Canine Parvovirus Monoclonal Antibody and Length of Treatment, Cost of Treatment, and Mortality in A Shelter Setting
DOI:
https://doi.org/10.56771/jsmcah.v4.159Keywords:
canine, parvovirus, monoclonal, antibody, cost of care, animal shelterAbstract
Introduction: Canine parvovirus (CPV-2) is a leading cause of morbidity and mortality in dogs, with often lengthy and expensive treatment that can still end in fatality. In a shelter setting, the length and cost of treatment are important and related factors in being able to provide care for dogs affected with CPV-2. This study examined the addition of canine parvovirus monoclonal antibody (CPMA) to an established treatment program on the length of treatment, cost of treatment, and mortality in a shelter setting.
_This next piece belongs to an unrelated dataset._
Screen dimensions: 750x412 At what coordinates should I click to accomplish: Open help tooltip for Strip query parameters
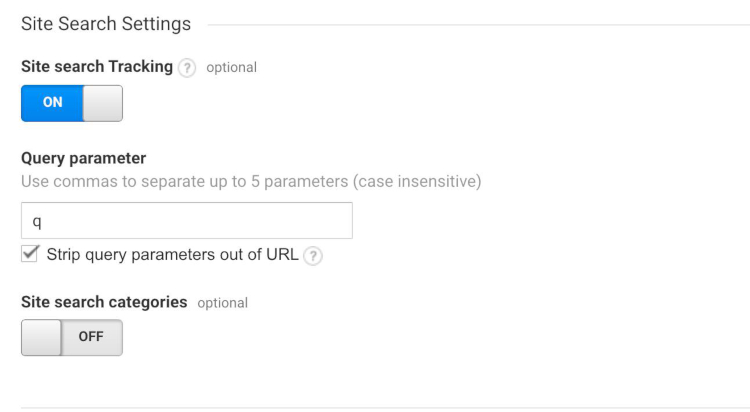pyautogui.click(x=313, y=254)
Methods: This retrospective observational study examined 94 cases of parvovirus diagnosed via IDEXX SNAP testing in a limited admission shelter between the years 2022 and 2024. All cases were treated with the shelter’s standard parvovirus treatment protocol, and 51 of those cases additionally received CPMA. The median length of treatment, average cost of treatment, and mortality rate were compared between those treated with CPMA versus those that were not.
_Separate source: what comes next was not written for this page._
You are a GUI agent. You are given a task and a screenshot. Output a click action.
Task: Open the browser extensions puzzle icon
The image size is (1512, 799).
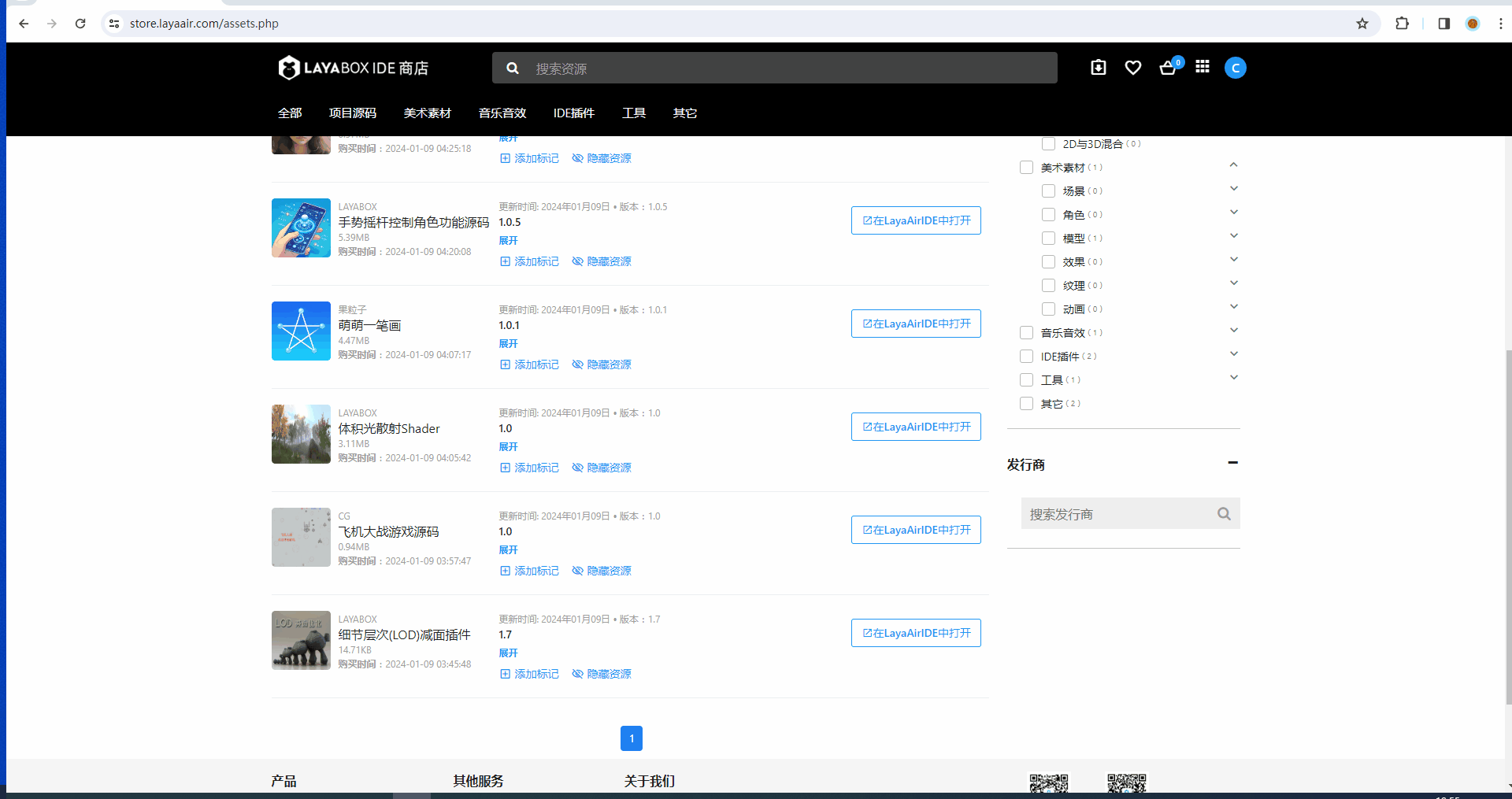1402,24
Results: Of the 94 cases examined, 43 were not treated with CPMA and 51 were. The median length of treatment of the CPMA group was 3 days (95% confidence interval, CI [3.3–4.5]) compared to 6.5 days (95% CI [5.5–7.4]) for the control group, a significant decrease for dogs treated with CPMA. The average cost of treatment for the CPMA treated group was $962 (95% CI [$848–$1,140]) compared to $1,447 (95% CI [$1,243–$1,658]) for the control group, also showing a significant decrease. The mortality rate of the CPMA treated group was 6% compared to 12% for the control group; this was lower but ultimately not statistically significant.
Conclusion: The addition of CPMA to established treatment plans for CPV-2 was associated with a significant decrease in the length and cost of treatment, but no significant decrease in the mortality rate.